>>>

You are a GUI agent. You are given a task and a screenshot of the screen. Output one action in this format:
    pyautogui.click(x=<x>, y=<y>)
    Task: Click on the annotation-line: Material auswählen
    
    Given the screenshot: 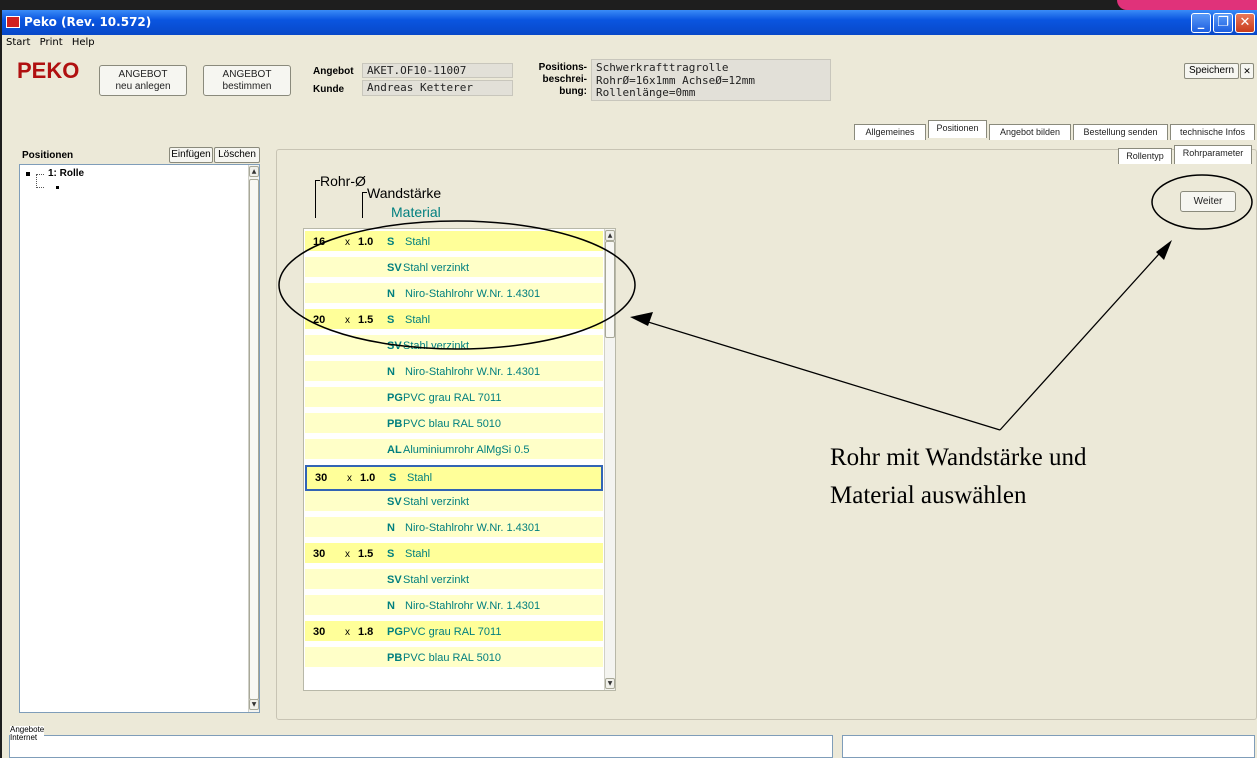 What is the action you would take?
    pyautogui.click(x=928, y=496)
    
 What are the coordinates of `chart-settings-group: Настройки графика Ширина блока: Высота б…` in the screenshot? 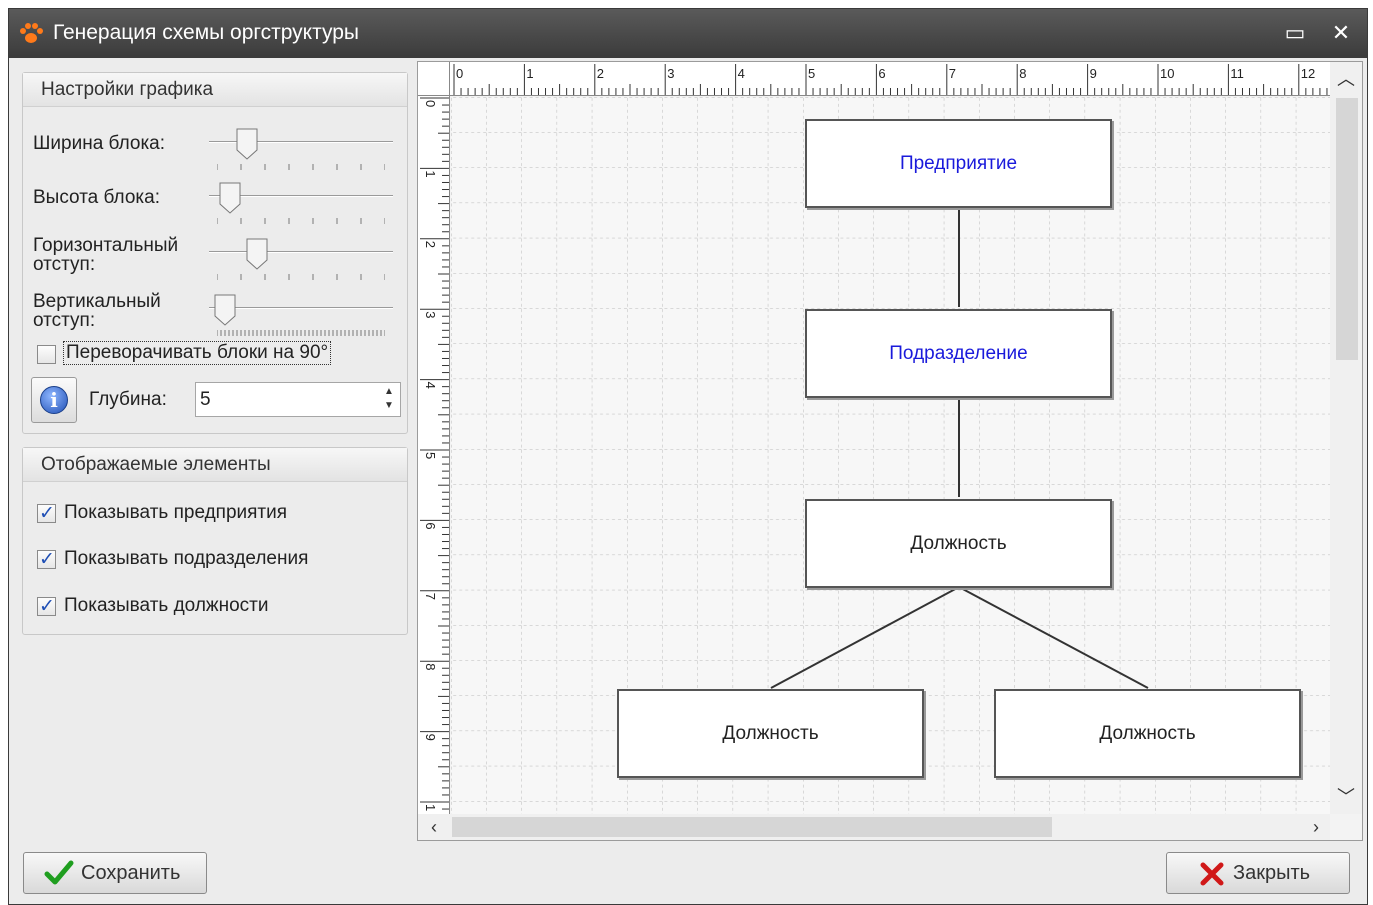 It's located at (215, 253).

<<<

Can you output, unchanged, the part of the listing that starts at its very first line and ends with the line containing "Task: Click on", including both of those lines?

* TASK SOLUTION *
You are a GUI agent. You are given a task and a screenshot of the screen. Output one action in this format:
    pyautogui.click(x=<x>, y=<y>)
    Task: Click on the annotation-line: Material auswählen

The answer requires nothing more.